公雞報曉,群鳥出林,天色漸漸大明。


    秋日逐漸臨近,北方山高林茂,氣候變化無常,昨日還是豔陽拔頂,風和日暖,今日卻彤雲蔽天,刮起了大風,整個關塞黃沙飛舞,接天連地茫茫一片褐黃的蒼野。


    雲振南座跨“騅風駒”,手持“滾銀槍”,率領兵馬布陣於金岬關前,神態威嚴,凜凜威風,直如天賜神將。


    關前兵將也是各個精神抖擻,氣勢昂揚,翹首直視,嚴陣以待,軍容之盛亦如天兵列陣。


    大約過了半個時辰,隻聽蹄聲雜遝,如滾雷砸地,“咚咚”的響。


    雲振南神情驟然一緊,眼放精光,不自覺的緊緊握了握手中銀槍。


    神駿通靈,“騅風駒”踢了踢馬蹄,引頸一聲長嘶,嘶叫聲夾雜著呼嘯的風聲向原野遠遠的傳開去,它這一叫引得其它戰馬也躁動起來。


    蹄踏聲越來越響,荒荒彌漫中隻看黑壓壓的一片,猶如天塌的烏雲向金岬關洶湧卷來,肉眼可及時隻見果是彪健異常,旌旗飄揚。


    再及近時,衣著鮮明,隻看敵軍各個虎背熊腰,身披重甲,手持硬槍。雲振南見此軍容也不由得暗暗讚歎了一聲。


    東羌大軍在距北狄兵馬百步外紮定。


    拓跋宗元於前眼望仗陣,見北狄軍雖不及己方兵重,但其氣勢磅礴,鬥誌昂揚,這等氣勢自出兵以來還是首次遇見。


    再看軍序擺列,騎兵、步兵安放有秩,進可攻,退可援,居中可衝陣,側襲可包抄,果然是用兵的行家裏手,足見統帥之能,不禁心底納罕:“關上守將既有此等能耐,為何前日不出關對陣,今日方才出來?”


    想著猛地恍然,輕笑道:“看來是來了能人了。

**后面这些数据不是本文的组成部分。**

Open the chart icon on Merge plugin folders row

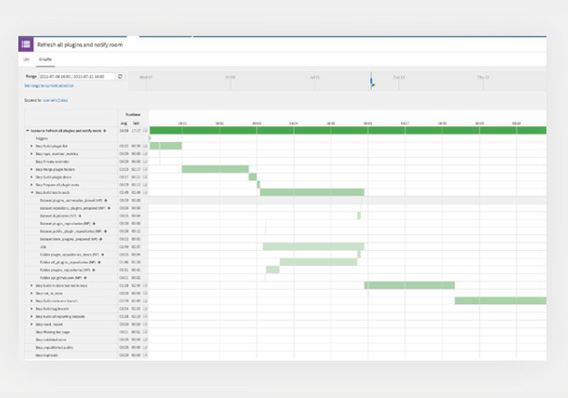(x=145, y=169)
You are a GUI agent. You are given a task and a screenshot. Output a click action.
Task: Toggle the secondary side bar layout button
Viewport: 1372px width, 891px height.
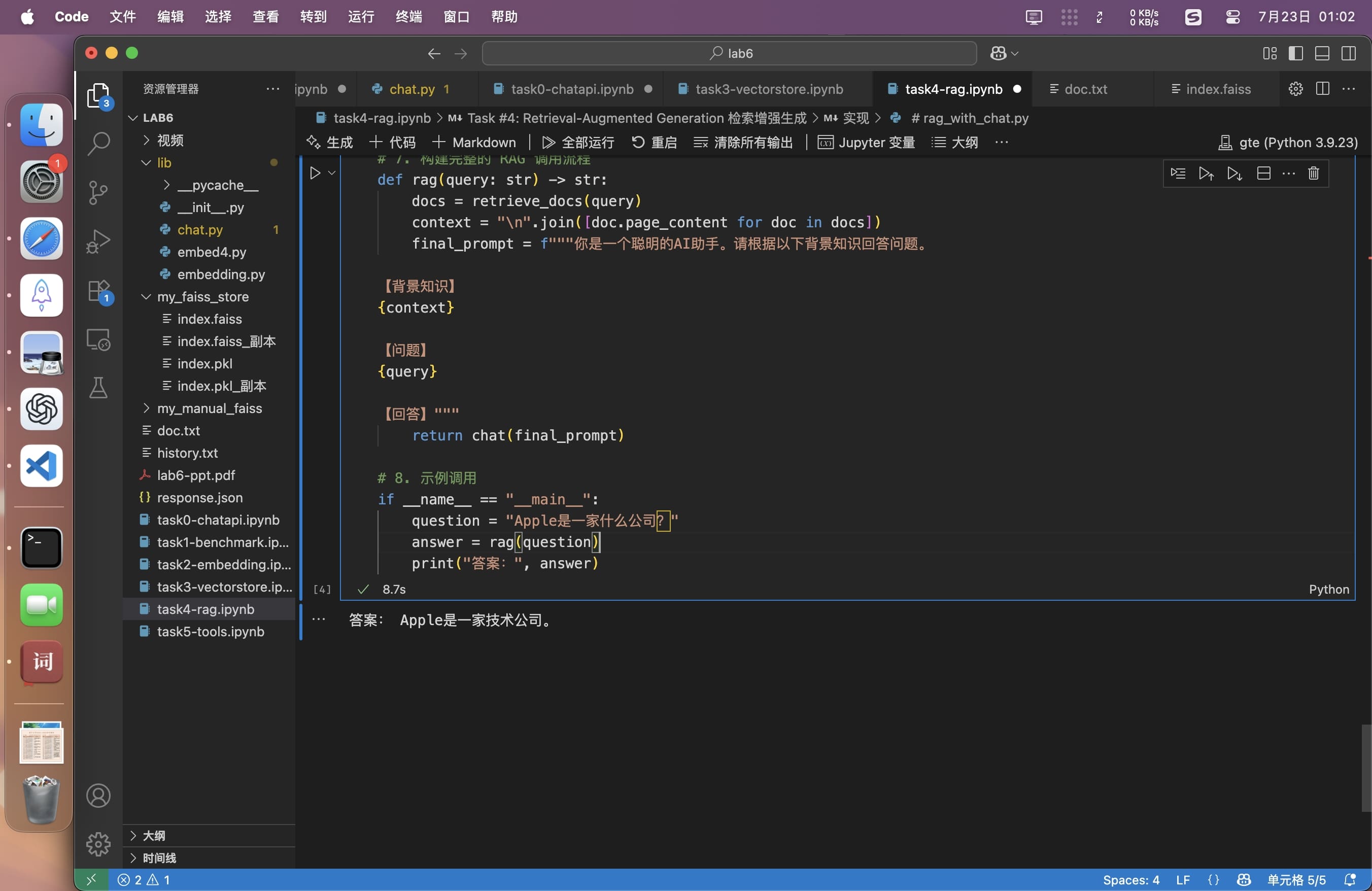(1348, 54)
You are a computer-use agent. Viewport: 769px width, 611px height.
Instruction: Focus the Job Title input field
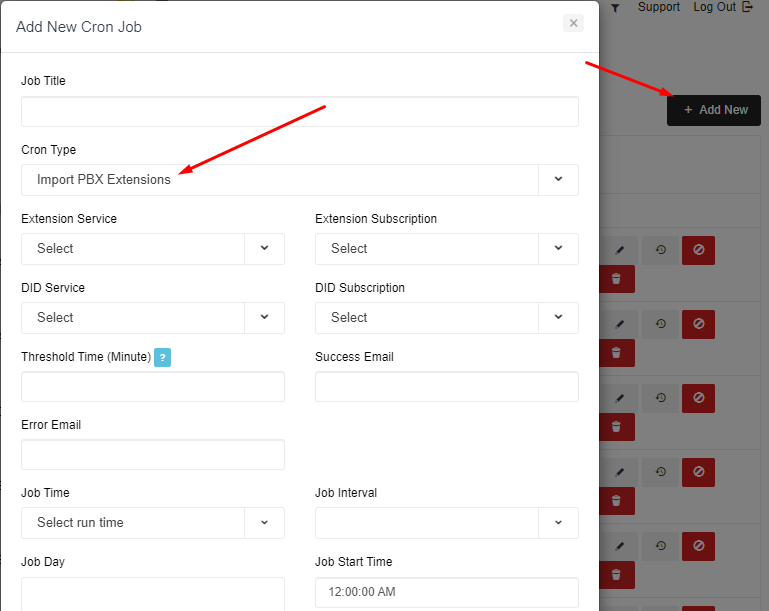pyautogui.click(x=299, y=111)
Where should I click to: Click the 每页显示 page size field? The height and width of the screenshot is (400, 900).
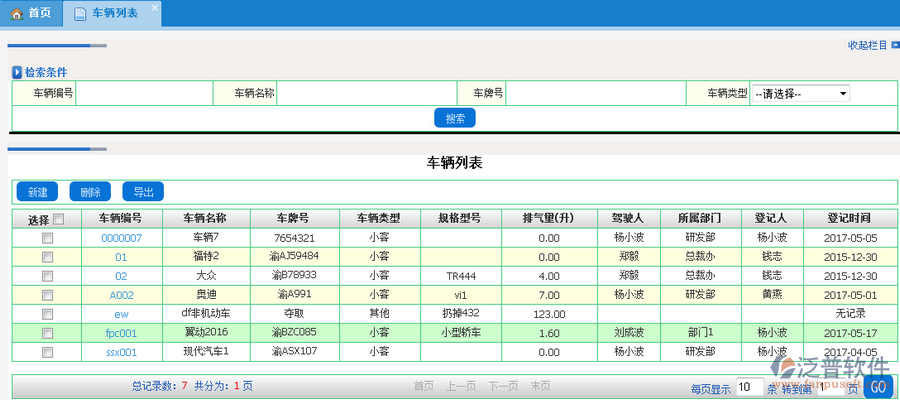pos(749,387)

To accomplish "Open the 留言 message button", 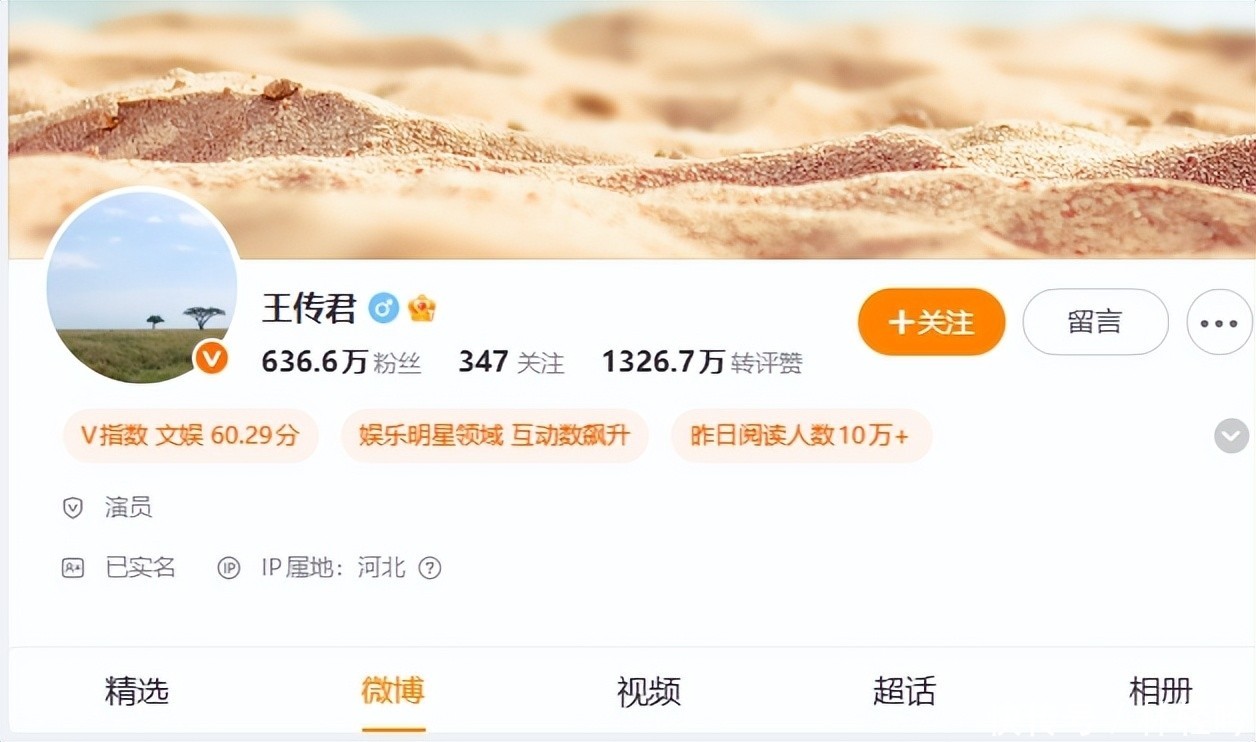I will point(1095,322).
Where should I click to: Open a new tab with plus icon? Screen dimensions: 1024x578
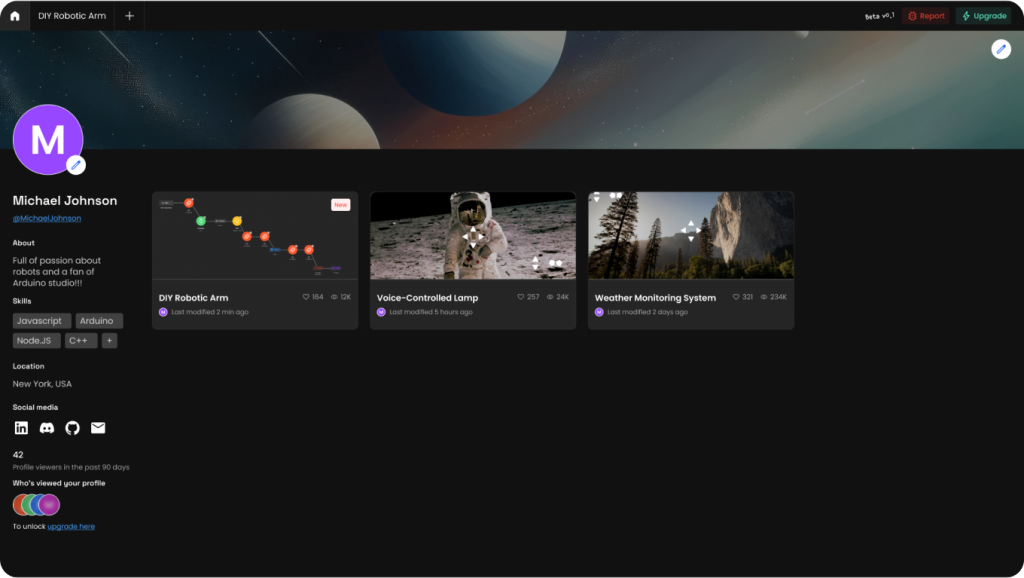(x=129, y=16)
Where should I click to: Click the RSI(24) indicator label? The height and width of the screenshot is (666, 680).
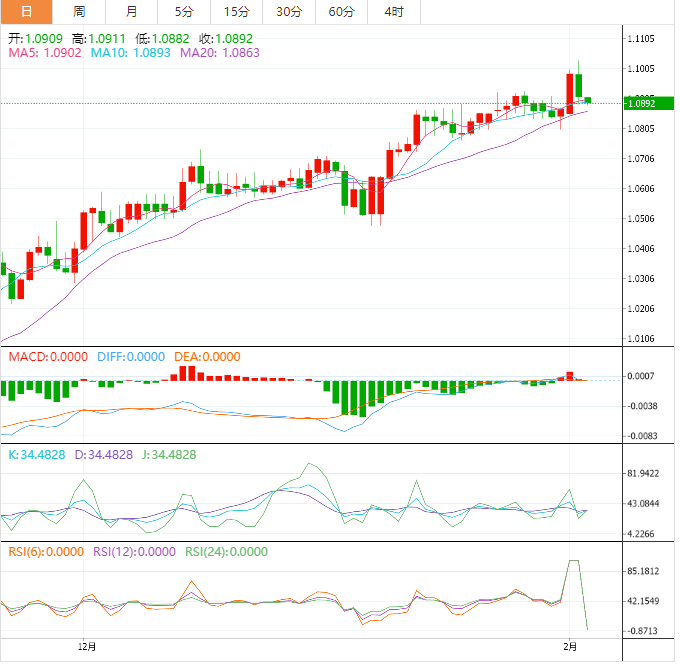click(x=224, y=551)
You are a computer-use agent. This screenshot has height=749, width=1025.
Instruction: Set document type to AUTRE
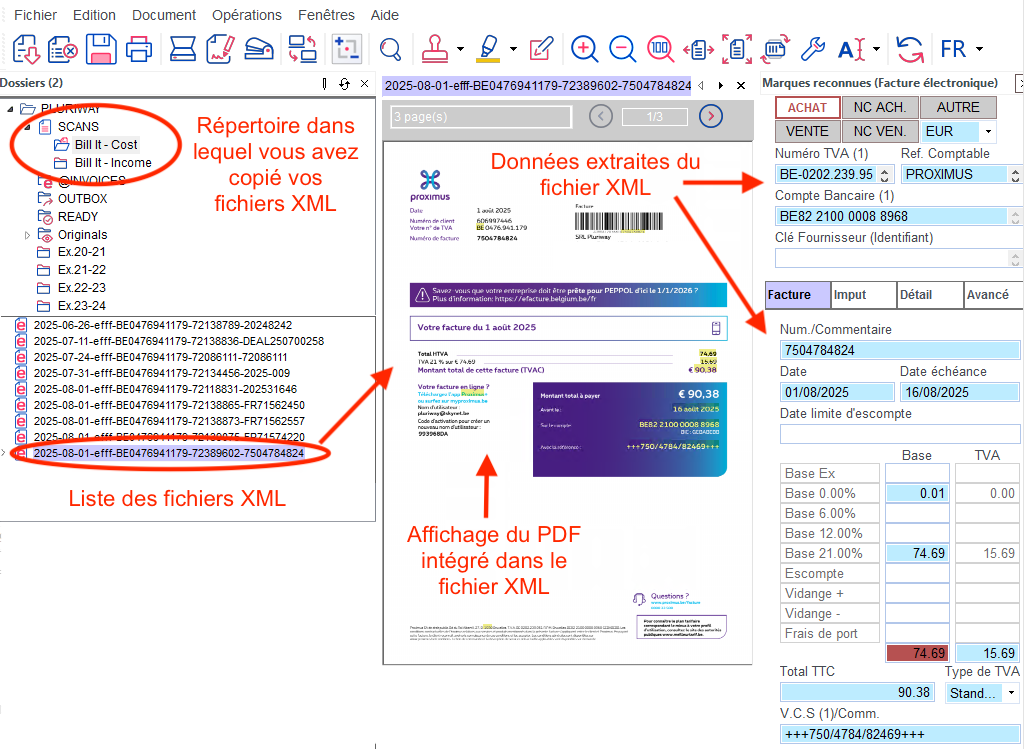pyautogui.click(x=958, y=107)
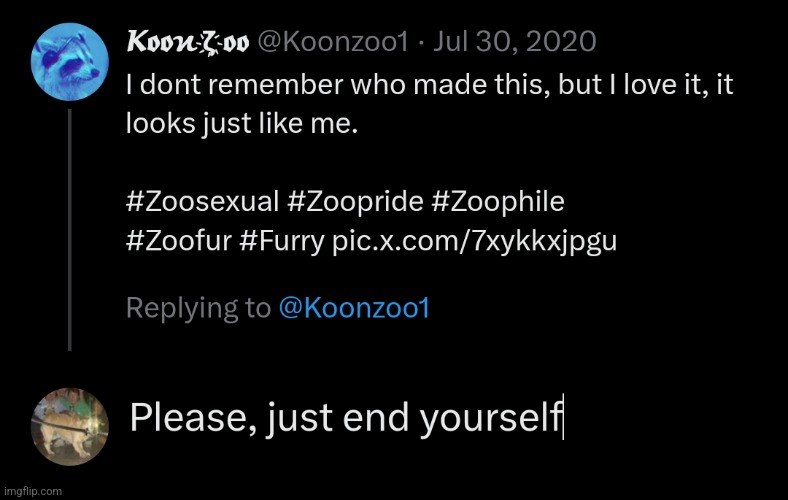Click @Koonzoo1 mention after Replying to

(353, 308)
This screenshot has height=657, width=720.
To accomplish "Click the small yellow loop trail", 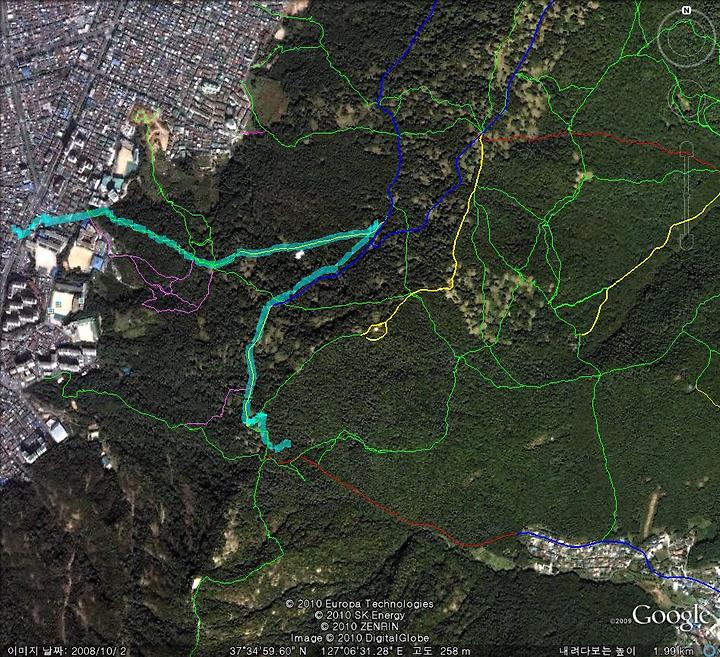I will point(376,331).
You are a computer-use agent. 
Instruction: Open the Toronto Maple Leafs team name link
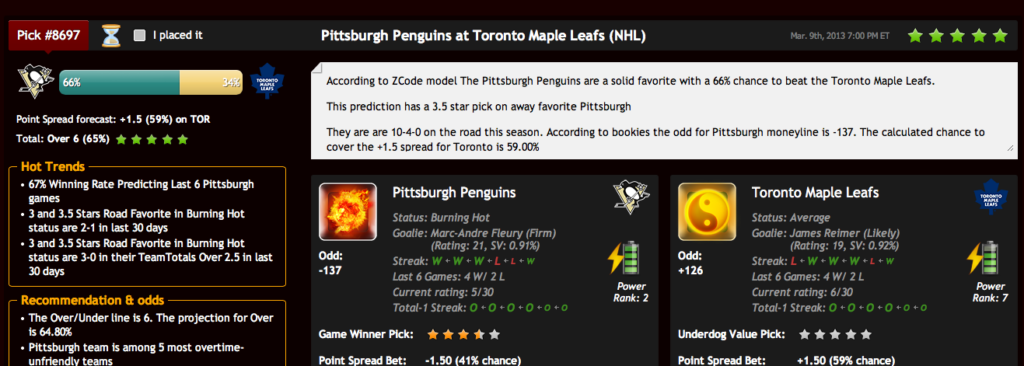point(815,193)
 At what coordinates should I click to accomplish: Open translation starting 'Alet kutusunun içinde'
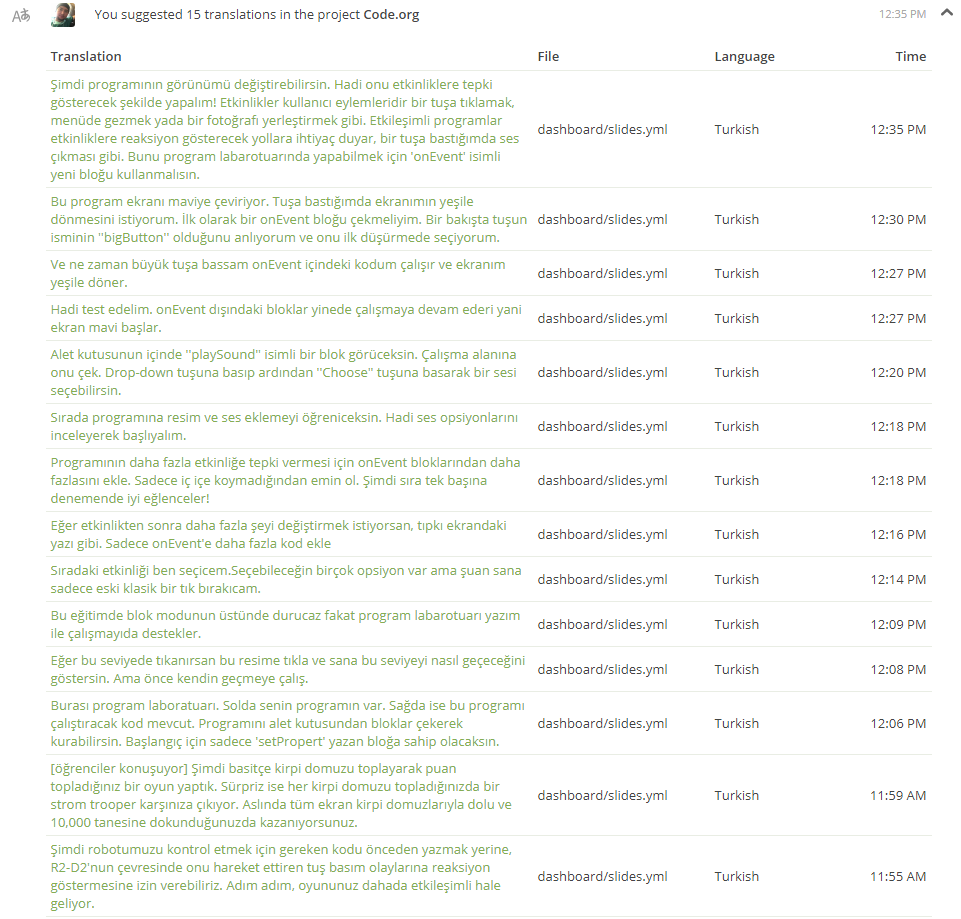pyautogui.click(x=283, y=372)
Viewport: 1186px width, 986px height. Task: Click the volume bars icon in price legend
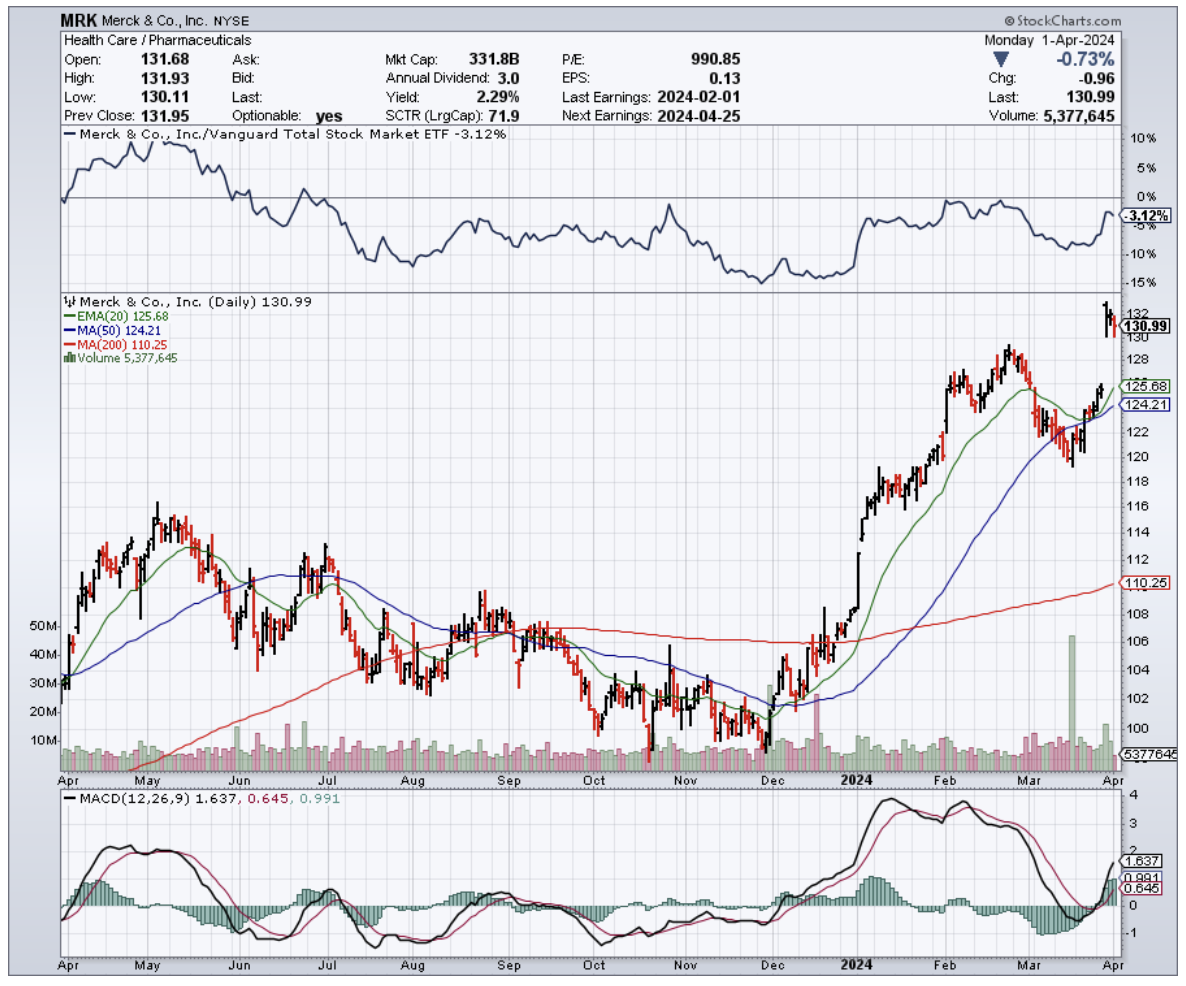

”


    “雲振南,你個狗雜碎,今日就是你的死期。”蕭寒忽然挺槍遙指,亢聲罵道。


    “他就是雲振南?”拓跋宗元鄭重而饒有興味的問道。


    蕭寒目散火光,咬牙切齒的道:“沒錯,就是這賊蠻子。天殺的,他害我妻兒,逼我父子,今日定饒他不過。”


    雲振南但看大纛之下金盔金甲,上書“拓跋”兩個大字,將拓跋宗元的形貌暗記於心。見到蕭寒,聽他挑釁辱罵,心頭火起,高聲道:“叛國賊子,你投靠賊窩,驅兵來攻打故國,居然還有臉活在世上,不如早早自戕了吧,免得汙了我的刀劍。”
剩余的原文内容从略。